◆ **Task statement**: Take the lines below from the one with "Laastit ja tasoitteet (119, 1435)" through the one with "Twitter (224, 2462)" and print only them, exactly. Don't print the pictures.

== Data to use

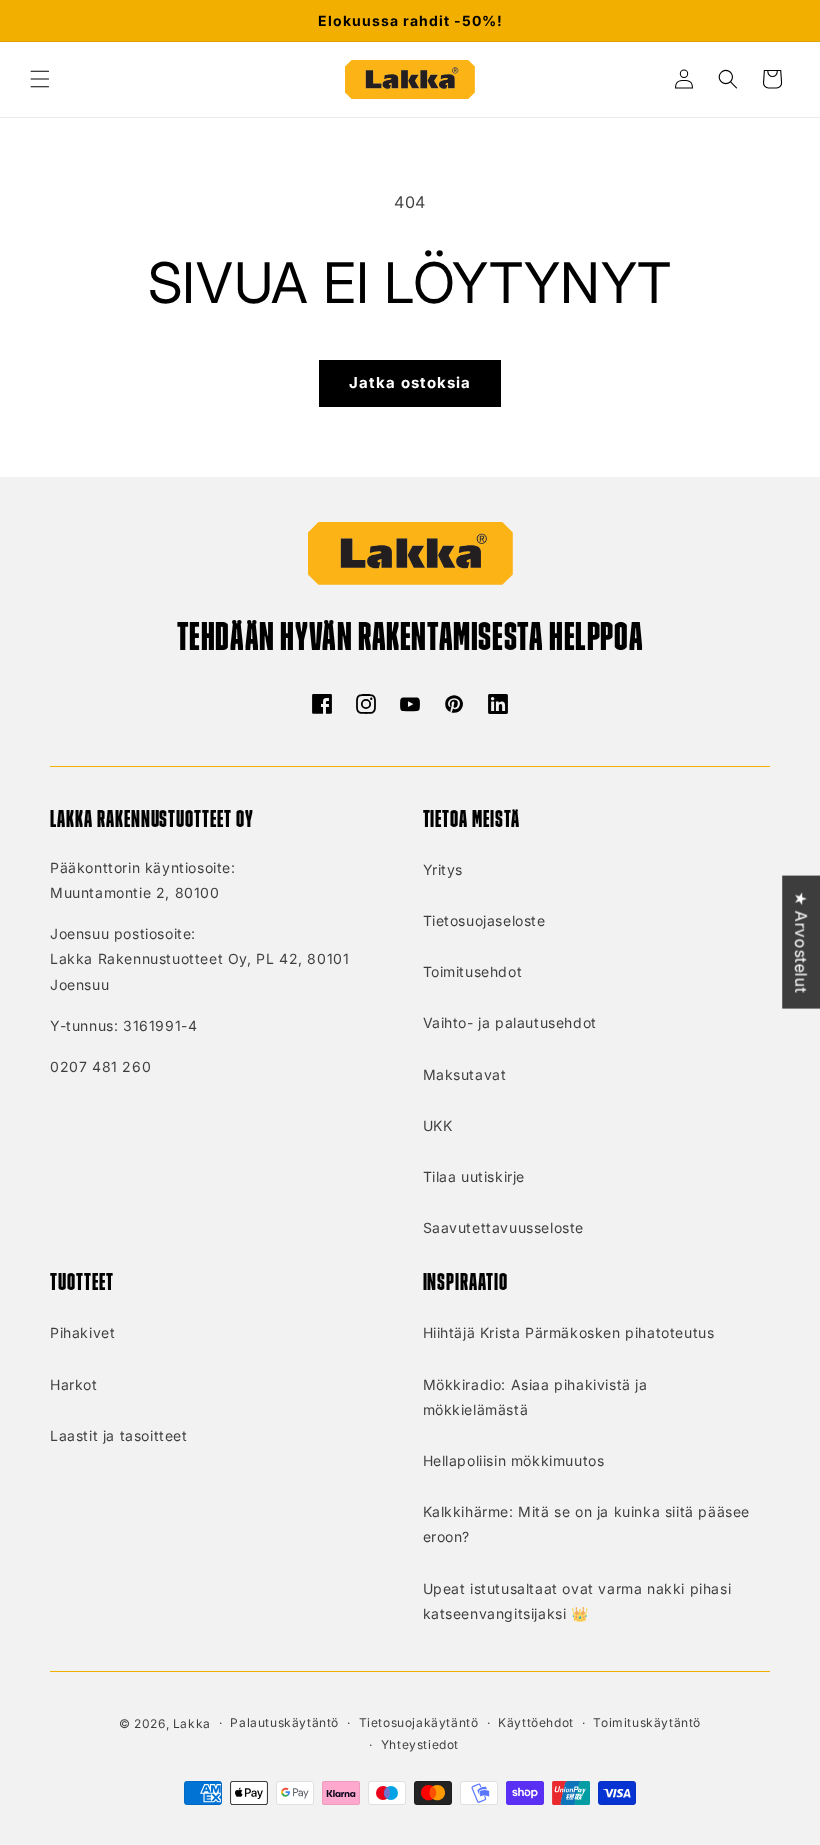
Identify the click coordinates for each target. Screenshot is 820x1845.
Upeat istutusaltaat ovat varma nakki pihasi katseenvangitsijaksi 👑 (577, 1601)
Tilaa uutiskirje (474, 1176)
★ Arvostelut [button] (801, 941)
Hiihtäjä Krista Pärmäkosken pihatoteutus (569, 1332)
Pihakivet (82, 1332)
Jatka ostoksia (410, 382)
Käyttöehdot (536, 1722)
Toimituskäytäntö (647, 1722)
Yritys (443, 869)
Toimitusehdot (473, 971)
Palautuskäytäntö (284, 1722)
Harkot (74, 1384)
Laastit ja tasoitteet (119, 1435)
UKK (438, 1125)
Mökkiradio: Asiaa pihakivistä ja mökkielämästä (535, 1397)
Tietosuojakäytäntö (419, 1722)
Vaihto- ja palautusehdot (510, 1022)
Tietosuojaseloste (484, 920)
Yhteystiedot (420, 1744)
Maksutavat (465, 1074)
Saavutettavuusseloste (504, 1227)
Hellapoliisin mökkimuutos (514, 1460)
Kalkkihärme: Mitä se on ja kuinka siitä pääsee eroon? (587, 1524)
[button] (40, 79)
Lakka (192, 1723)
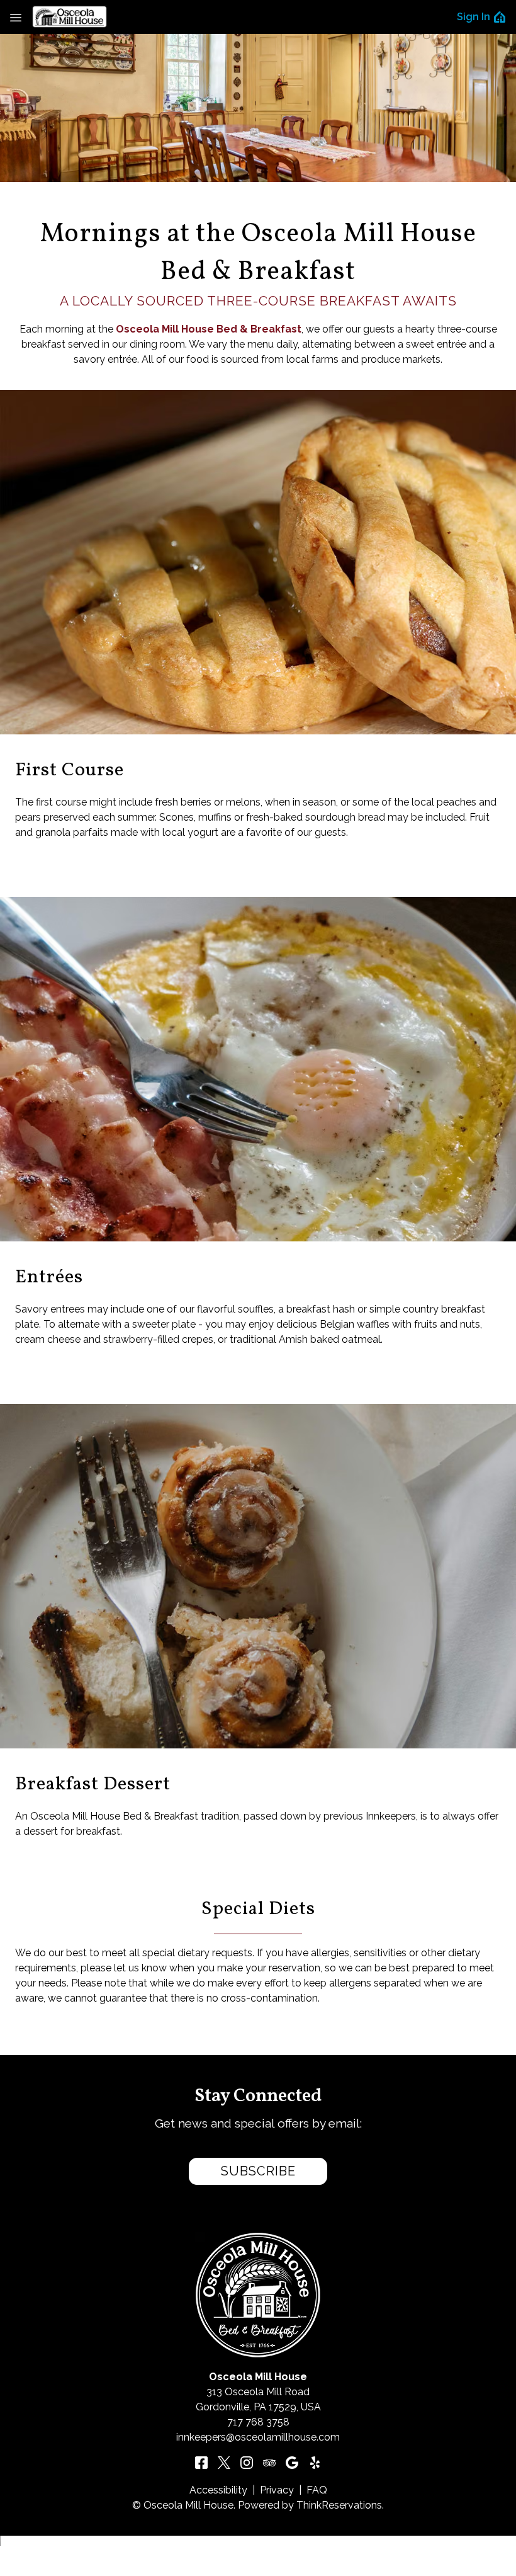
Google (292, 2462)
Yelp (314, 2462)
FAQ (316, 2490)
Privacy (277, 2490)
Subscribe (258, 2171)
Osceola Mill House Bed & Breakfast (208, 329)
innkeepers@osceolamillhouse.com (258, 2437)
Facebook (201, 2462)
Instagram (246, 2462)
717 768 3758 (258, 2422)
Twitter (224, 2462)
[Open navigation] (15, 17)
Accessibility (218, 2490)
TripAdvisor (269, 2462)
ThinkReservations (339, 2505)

====
== Data to use

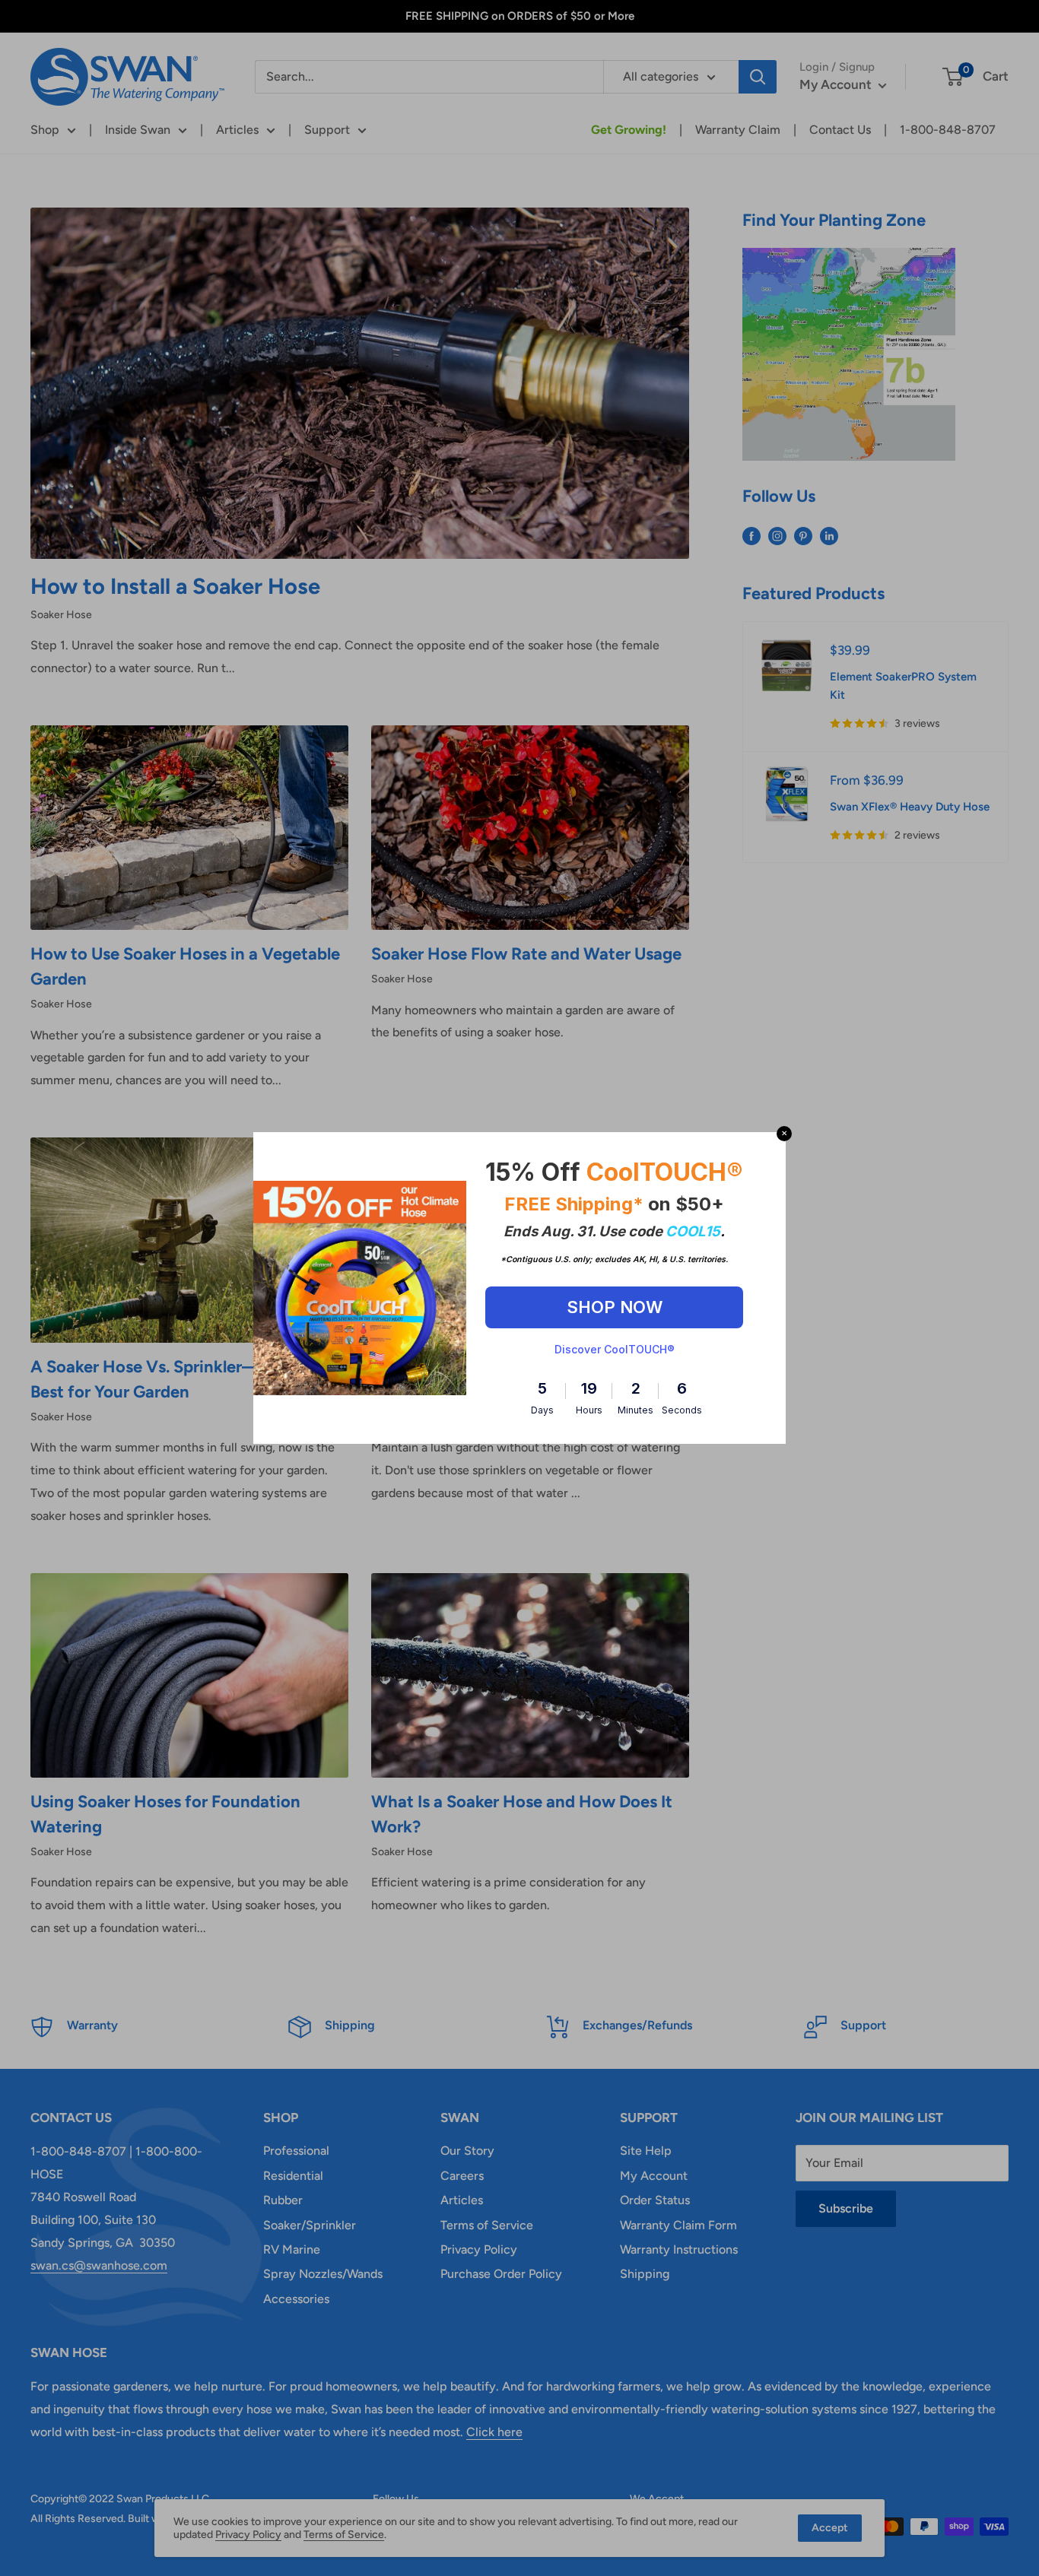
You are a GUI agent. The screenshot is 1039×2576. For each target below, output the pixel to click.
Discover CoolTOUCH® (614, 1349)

====

◆ **Response to this task**:
Laastit ja tasoitteet (119, 1435)
UKK (438, 1125)
Mökkiradio: Asiaa pihakivistä ja mökkielämästä (535, 1397)
Tietosuojakäytäntö (419, 1722)
Vaihto- ja palautusehdot (510, 1022)
Tietosuojaseloste (484, 920)
Yhteystiedot (420, 1744)
Maksutavat (465, 1074)
Saavutettavuusseloste (504, 1227)
Hellapoliisin mökkimuutos (514, 1460)
Kalkkihärme: Mitä se on ja kuinka siitä pääsee eroon? (587, 1524)
[button] (40, 79)
Lakka (192, 1723)
Google (292, 2462)
Yelp (314, 2462)
FAQ (316, 2490)
Privacy (277, 2490)
Subscribe (258, 2171)
Osceola Mill House Bed & Breakfast (208, 329)
innkeepers@osceolamillhouse.com (258, 2437)
Facebook (201, 2462)
Instagram (246, 2462)
717 768 3758 (258, 2422)
Twitter (224, 2462)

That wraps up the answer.